L’Autorité de la concurrence juge sans détour que « la régulation des prix des monopoles d’approvisionnement est insuffisante : elle ne garantit plus l’absence de rente, et le dispositif d’encadrement des marges de distribution et des prix de détail a été transformé en un système de prix unique aisément manipulable » . Entre 2001 et 2009, les marges distribution ont ainsi augmenté de 20 % (Martinique) à 77 % (La Réunion) dans les quatre DOM. Si le prix à la pompe a cependant conservé une relative parité avec la métropole, c’est au prix d’une modération de la fiscalité de la part des collectivités locales. «  Or, les recettes manquantes sont compensées par la taxation d’autres produits, notamment des produits de consommation courante frappés par l’octroi de mer » , relève l’Autorité. « En novembre 2008, la Région et le département ont mis trois millions d’euros sur la table pour financer une baisse de 50 centimes sur le litre.
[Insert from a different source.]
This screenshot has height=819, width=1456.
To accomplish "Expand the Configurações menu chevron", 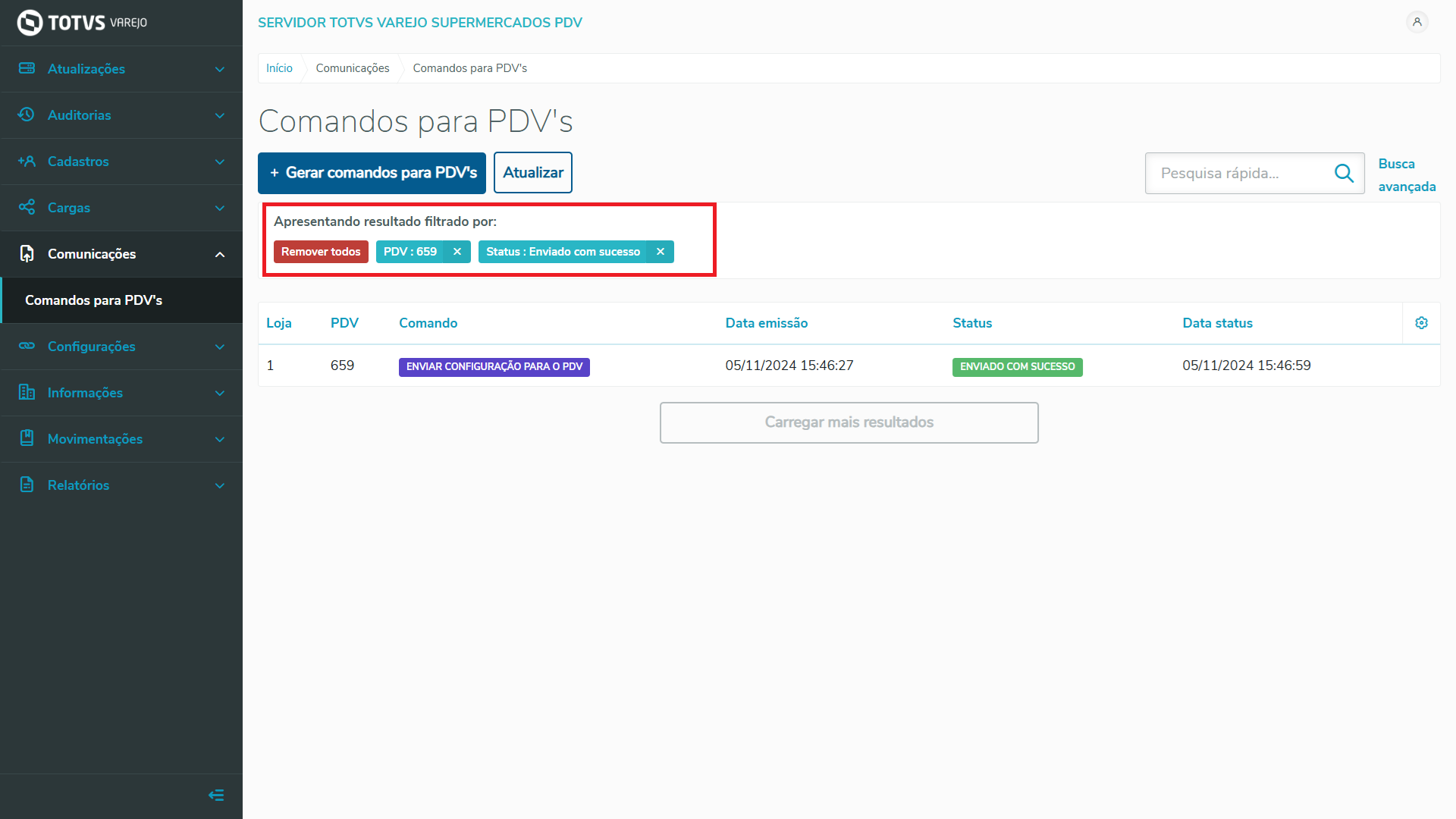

Il faut comprendre la Sara, expliquait le préfet… » , relate Jean-Marie Brissac.

Devant les abus de la nébuleuse pétrolière, une mission parlementaire menée par Jacques Le Guen (UMP) et Jérôme Cahuzac (PS) proposait, fin juillet, la création d’un comité de suivi des prix des carburants réunissant toutes les parties, et surtout indépendante du préfet, à demi-mot accusé de complaisance envers les monopoles…
C’est dans ce contexte que la Sara réclame 110 millions d’euros en compensation du gel des prix intervenu en février dernier, lors de la grève générale. L’État en a déjà débloqué une partie. Le reste devait être financé par une hausse de 20 centimes par litre à la pompe. La manifestation du LKP, le 3 octobre, l’a ramenée à 6 centimes, contribution que le mouvement conteste encore. « Nous réclamons la sortie pure et simple de ce monopole générateur d’énormes pwofitasyons » , précise Jean-Marie Brissac.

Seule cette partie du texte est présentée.